一九八〇年代前半だったと思うが、『暴走! 1万3千キロ インド発ロンドン行き直行バス』(日本テレビ)というドキュメンタリー番組で作家の中上健次が、インドのニューデリーとロンドン間、一万三千キロを「マジックバス」と呼ばれている路線バスで旅をする様子が放映されていた。

二十人ほどの客を乗せた古いドイツ製のマジックバスは、インドのニューデリーを出発したあと、パキスタンに入り、休憩のためにある町に立ち寄った。バスの乗客は食料を求めて、三々五々、夕暮れの雑踏の中に消えていく。

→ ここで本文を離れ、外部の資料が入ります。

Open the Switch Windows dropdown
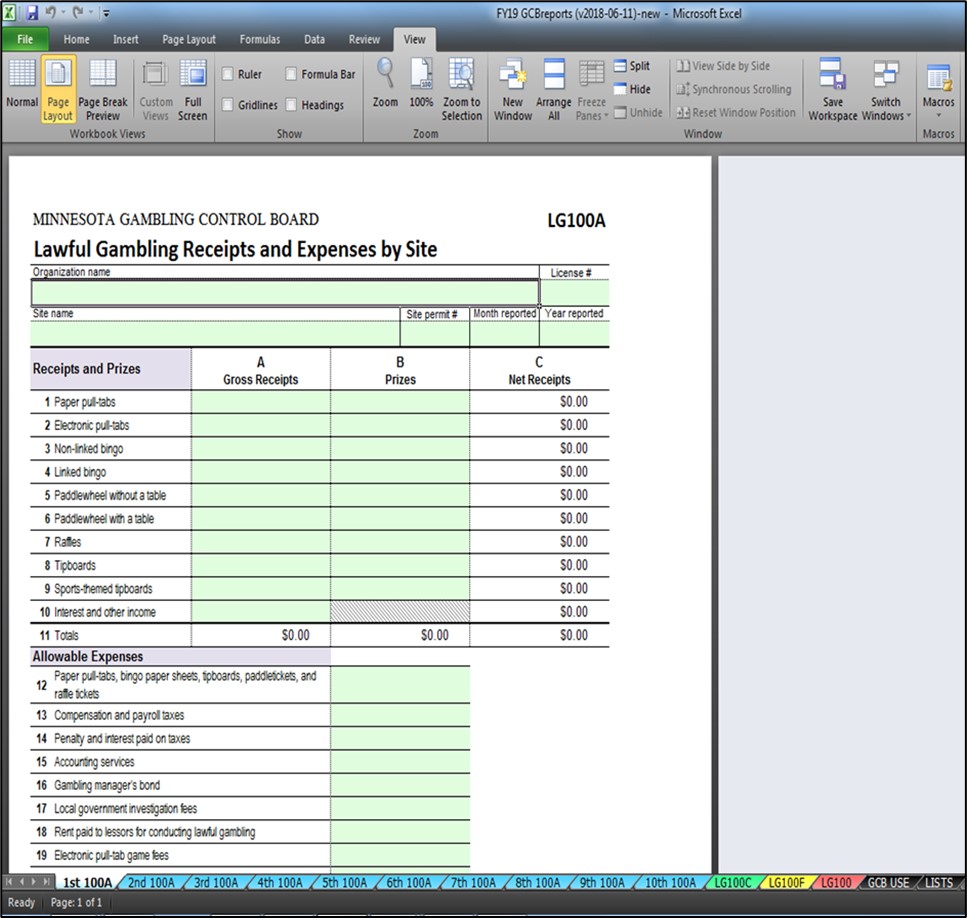Viewport: 967px width, 918px height. 886,110
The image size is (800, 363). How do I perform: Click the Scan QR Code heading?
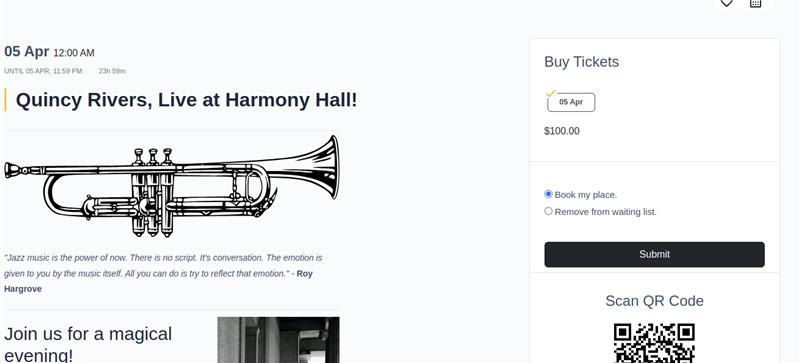654,301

露店には、色鮮やかな野菜や果物、肉、雑貨が雑然と並び、イスラムの白装束の男性やスカーフを被った女性でごった返している。バスは再び二名のトルコ人の運転手が交替しながら走り続け、未明にシルクロードの要衝であった古都、ペシャワールに到着した。

夜が明けると、レンガ造りの古い建物が建ち並ぶペシャワールを出発し、アフガニスタンとの国境近くの荒涼とした砂漠地帯を南下した。当時、ソビエト軍がアフガニスタンに侵攻して、アフガニスタンは戦争状態であったためマジックバスはアフガニスタンを通過できず、パキスタンを南下するルートをとっていた。